Il faut ensuite s'assurer que la participation des citoyens à l'élaboration des projets intervient à un moment où il est encore possible de faire évoluer ceux-ci. Dans ce domaine, la Commission nationale du débat public (CNDP) n'est saisie que sur les projets dont le coût est supérieur à 300 millions d'euros. Cela exclut d'emblée des projets comme le barrage de Sivens, dont les enjeux environnementaux – espèces menacées, zones humides saccagées – sont pourtant énormes pour la région. Aussi faudrait-il sans doute envisager des déclinaisons régionales de cette instance, devant lesquelles les critères d'éligibilité seraient qualitatifs et non plus quantitatifs : on peut en effet avoir de petits projets à gros impact environnemental et de grands projets à très faible impact.
Il faut également repenser l'enquête publique. Il n'est pas imaginable qu'elle intervienne sans qu'ait été posée la question de l'opportunité du projet, car c'est précisément cela qui génère de la frustration chez le citoyen et l'éloigne du fait politique.
Si l'on veut que le public participe, il faut enfin mieux prendre en compte sa participation. Il est indispensable, notamment pour garantir l'acceptabilité sociale des projets, d'organiser la traçabilité des contributions citoyennes.
Sans les rendre opposables, il va falloir également, d'une manière ou d'une autre, donner davantage de poids aux avis émis par les commissions consultatives. Les pouvoirs publics ne peuvent plus s'asseoir sur l'avis de l'Office national de l'eau et des milieux aquatiques (ONEMA), de la CNDP ou du Conseil national de la protection de la nature (CNPN).
Nous recommandons aussi d'améliorer l'accès à l'information et de la rationaliser, en capitalisant plutôt qu'en multipliant les études d'impact.
La gouvernance environnementale mérite d'être profondément réformée. Le dialogue environnemental ne pourra jamais prétendre se situer au même niveau que le dialogue social si on ne donne pas aux représentants de l'environnement les mêmes moyens qu'aux représentants sociaux. À titre d'exemple, le Conseil national pour la transition écologique (CNTE) comporte six collèges, où les écologistes – associatifs et apolitiques, pour la plupart – sont minoritaires. Par ailleurs, les écologistes ne sont pas représentés au Conseil national de l'industrie, où ils pourraient pourtant avoir des choses à dire. Enfin, tandis que les instances sociales sont représentées dans les instances environnementales, l'inverse n'est pas vrai. Il convient donc de faire une juste place aux associations environnementales, reconnues d'utilité publique et qu'on ne peut pas soupçonner de servir de relais aux « nimbystes ».
Cela doit s'accompagner d'un renforcement de l'engagement bénévole et du maillage associatif. Si l'on ne veut pas que le bénévolat soit l'affaire des seuls retraités, qui appartiennent aujourd'hui à une génération pour moitié climato-sceptique, il faut envisager de proposer aux bénévoles un véritable statut, assorti éventuellement d'un défraiement ou d'autres formes d'avantages. Je ne peux que déplorer que les membres du conseil d'administration de FNE soient aujourd'hui plus âgés – et donc guère représentatifs – que la moyenne de nos militants qui oeuvrent au quotidien sur le terrain. Un réforme urgente est donc nécessaire pour que nous puissions remplir, notamment, les missions que nous a déléguées l'État, puisque nous sommes gestionnaires de plusieurs espaces naturels.

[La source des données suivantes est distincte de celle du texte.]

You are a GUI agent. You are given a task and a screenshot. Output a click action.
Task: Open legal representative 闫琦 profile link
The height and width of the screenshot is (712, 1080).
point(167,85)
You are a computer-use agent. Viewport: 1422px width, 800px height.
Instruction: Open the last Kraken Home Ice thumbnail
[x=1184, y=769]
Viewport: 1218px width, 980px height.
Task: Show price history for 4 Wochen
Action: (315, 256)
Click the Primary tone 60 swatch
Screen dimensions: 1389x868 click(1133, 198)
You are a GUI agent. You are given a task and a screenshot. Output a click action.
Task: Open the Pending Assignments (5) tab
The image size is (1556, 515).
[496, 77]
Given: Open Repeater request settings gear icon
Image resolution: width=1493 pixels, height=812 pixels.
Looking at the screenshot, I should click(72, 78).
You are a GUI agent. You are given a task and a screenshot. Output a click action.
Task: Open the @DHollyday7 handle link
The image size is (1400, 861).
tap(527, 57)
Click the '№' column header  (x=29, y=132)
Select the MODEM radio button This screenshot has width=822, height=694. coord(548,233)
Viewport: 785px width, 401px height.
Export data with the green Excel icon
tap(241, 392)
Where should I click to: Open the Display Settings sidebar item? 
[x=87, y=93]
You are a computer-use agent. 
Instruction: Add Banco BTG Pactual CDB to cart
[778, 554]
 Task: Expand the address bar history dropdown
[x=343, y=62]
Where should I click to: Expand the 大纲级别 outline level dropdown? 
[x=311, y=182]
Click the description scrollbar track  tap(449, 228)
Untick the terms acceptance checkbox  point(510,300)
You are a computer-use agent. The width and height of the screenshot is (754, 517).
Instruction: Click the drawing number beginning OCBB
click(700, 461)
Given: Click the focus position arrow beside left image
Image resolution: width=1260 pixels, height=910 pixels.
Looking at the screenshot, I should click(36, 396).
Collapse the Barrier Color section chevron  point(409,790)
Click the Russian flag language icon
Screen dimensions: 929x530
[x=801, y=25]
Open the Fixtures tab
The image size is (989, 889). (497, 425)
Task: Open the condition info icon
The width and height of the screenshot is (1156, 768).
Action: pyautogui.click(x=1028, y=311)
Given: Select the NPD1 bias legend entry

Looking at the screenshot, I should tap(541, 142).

Un mot enfin sur le bicaméralisme. Pourquoi en effet ne pas faire du Sénat une assemblée du long terme ? Cela étant, l'Assemblée nationale doit aussi être l'assemblée du long terme, car l'écologie ne se pense ni à court ni à moyen terme.
Quant à la question de concilier l'économie et l'écologie, elle ne se pose même pas. Une économie résiliente est une économie qui a pris en compte la ressource et son épuisement potentiel, de manière à l'exploiter de façon optimale. Non seulement l'économie et l'écologie ne sont pas inconciliables, mais il faut d'urgence apprendre à les concilier et renoncer à tout modèle qui porte en germe sa propre fin.